その122 情けねー
ファラは真面目な顔であり、冗談を言って場をはぐらかすことは出来そうにない。物理的に走って逃げることは出来るが、それもあまり意味はないかもしれない。
彼女とパーティーを組んでいる以上、いずれは顔を合わせることになり、そのときにまた問い詰められるだけだ。逃げることや誤魔化すことは、根本的な解決にはならない。
いまの俺は、精神的な意味で逃げ場がなくなっていた。
「……参ったな……」
無意識のうちに、俺はぽりぽりと頭をかいていた。すぐあとに、下水で汚れた手だったことに気付いたが、まあもう遅い。地上に戻ったときにシャワーを浴びればいい話だ。
「いつ気付いたんだ? 俺が全部正直に話していたわけじゃないことに」
「……実は、ギルドでジークさんが話し終えたときには、もう……」
「……ほとんど最初からかよ」
しかし、考えてみればそれもそうか。レノだって最初から気付いていたわけだ。だからこそ、レノがこのクエストを提案し、ファラが承諾して、渋っていた俺を説得したのだから。

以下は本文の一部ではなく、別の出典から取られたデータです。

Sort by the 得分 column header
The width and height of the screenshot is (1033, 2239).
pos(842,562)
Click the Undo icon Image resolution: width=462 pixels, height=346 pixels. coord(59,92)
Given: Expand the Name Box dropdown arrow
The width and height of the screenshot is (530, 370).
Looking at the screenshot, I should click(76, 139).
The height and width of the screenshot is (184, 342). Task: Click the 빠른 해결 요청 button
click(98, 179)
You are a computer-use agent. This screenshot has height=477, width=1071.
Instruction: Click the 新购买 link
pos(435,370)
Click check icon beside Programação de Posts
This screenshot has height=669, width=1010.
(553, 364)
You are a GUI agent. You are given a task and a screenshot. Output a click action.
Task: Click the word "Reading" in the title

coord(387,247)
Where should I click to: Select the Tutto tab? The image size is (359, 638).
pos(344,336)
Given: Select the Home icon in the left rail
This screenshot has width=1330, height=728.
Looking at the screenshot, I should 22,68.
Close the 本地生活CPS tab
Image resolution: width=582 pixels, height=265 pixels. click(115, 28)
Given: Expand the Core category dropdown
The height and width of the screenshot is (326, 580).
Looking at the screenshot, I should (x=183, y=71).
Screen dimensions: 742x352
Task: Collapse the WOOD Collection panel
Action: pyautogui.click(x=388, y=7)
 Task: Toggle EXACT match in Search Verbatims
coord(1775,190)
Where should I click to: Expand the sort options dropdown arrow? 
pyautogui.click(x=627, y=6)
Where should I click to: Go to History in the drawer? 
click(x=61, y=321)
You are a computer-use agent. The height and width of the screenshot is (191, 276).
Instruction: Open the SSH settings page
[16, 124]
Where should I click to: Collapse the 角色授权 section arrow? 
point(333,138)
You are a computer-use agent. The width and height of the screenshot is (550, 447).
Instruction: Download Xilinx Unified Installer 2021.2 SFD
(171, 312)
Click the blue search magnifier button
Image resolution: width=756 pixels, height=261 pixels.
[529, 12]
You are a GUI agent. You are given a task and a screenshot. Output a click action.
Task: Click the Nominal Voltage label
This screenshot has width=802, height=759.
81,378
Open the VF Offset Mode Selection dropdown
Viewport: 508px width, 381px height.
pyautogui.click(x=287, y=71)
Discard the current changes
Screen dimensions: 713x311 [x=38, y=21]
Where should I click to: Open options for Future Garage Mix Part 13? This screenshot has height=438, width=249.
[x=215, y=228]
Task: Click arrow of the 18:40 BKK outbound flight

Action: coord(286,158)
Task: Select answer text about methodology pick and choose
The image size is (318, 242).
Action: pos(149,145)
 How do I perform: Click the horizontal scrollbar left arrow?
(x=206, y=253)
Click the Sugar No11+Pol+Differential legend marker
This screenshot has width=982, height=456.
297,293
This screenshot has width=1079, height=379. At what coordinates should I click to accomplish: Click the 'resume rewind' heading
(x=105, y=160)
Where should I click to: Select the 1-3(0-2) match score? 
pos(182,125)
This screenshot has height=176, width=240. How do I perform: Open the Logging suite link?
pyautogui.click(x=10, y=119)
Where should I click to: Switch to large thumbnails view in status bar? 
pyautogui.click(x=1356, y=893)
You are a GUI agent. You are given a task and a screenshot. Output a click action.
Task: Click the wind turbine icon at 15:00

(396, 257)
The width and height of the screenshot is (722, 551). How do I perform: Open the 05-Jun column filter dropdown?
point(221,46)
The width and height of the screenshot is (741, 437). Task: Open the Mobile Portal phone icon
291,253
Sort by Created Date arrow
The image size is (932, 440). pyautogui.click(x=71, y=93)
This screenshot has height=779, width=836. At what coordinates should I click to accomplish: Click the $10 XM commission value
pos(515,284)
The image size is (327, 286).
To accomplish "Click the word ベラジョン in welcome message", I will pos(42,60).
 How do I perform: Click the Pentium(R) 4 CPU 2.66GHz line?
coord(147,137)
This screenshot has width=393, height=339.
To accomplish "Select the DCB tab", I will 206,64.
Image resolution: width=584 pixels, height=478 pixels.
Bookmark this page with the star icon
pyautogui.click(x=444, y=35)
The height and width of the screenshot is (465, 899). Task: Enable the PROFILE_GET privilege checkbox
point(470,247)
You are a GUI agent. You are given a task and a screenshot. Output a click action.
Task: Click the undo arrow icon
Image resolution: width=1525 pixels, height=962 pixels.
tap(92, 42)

「つまり俺は、まんまと二人の策にはまったってわけだ。事実を全部聞き出すためにな」
そこでファラは少しだけ慌てたように。
「あ、でも、私がこの街のために下水道を調べたいという気持ちに偽りはありません。たとえジークさんとマイのことがなかったとしても、私はこのクエストを受けました」
街を守りたいと言っていたファラの言葉や顔に、嘘偽りがないことは、俺自身がよく分かっているつもりだ。
「訂正しなくても、分かってるさ。あのときのファラは、確かに街の平和を願う奴の顔をしていたからな」
「…………、ジークさんには勘違いしてほしくなかったんですけど、大丈夫だったってことですね……」
「まあ、そうなるな」
ファラは少し顔をうつむける。暗くてよく分からないが、照れているのかもしれない。
そんな彼女の様子に気付かないふりをして、俺は言う。
「一応、確認しておくんだが、話さなくちゃ駄目か? 昨夜、マイに言われたこと」
ファラは顔を上げた。
「……どうしても話したくないことなんですか……?」
「……あ、いや、その……」
俺は思わず目線を逸らしてしまった。いまの俺の確認の言葉によって、昨夜マイとの間にあったこととは、『マイに何か言われたこと』だとバラしてしまったというのに。
「…………」
「…………」
気まずく俺が黙り込んでしまったせいで、ファラもまた気まずく口を閉ざしてしまう。
いまの俺に残された手段はいくつかあるだろう。その一つとして、レノ達が到着するまでこのまましらを切り続けることも出来る。また本当のことではなく、嘘をつくということも出来る。
俺にとって都合の良い嘘を。
「……はあ、情けねーな、結局は俺は、いまだに逃げて誤魔化そうとしているだけじゃねーか」
「え……?」
何故そうするのか? 考えてみれば簡単だった。俺は現状が変わることを恐れていたんだ。
ファラとパーティーを組み、冒険者として色々なクエストをこなして、日々をなんとか過ごしていく。そんな当たり障りのない毎日が、変わってしまうことを恐れていただけなんだ。
自分に対する馬鹿デカイ溜め息を一つ吐き出すと、俺は改めてファラのほうを向いた。
「あの、ジークさん……?」
「俺は昨日の夜、コアトルとの戦いが終わったあとで、マイに言われたんだ。『お嬢様のことをどう思っているのか?』ってな」
「……っ⁉」
予想外だったのか、ファラはびっくりした顔をする。ファラとしては、また俺とマイが喧嘩したとか、マイが俺に迷惑を掛けたとか、そんなことを想像していたのかもしれない。
「俺の答えは二つあった」
「ふ、ふたつ……?」
「ああ、冒険者としての答えと、俺個人としての答えだ」
「…………」
ごくりと、ファラの華奢な喉が上下するのが分かった。彼女も緊張し始めたらしい。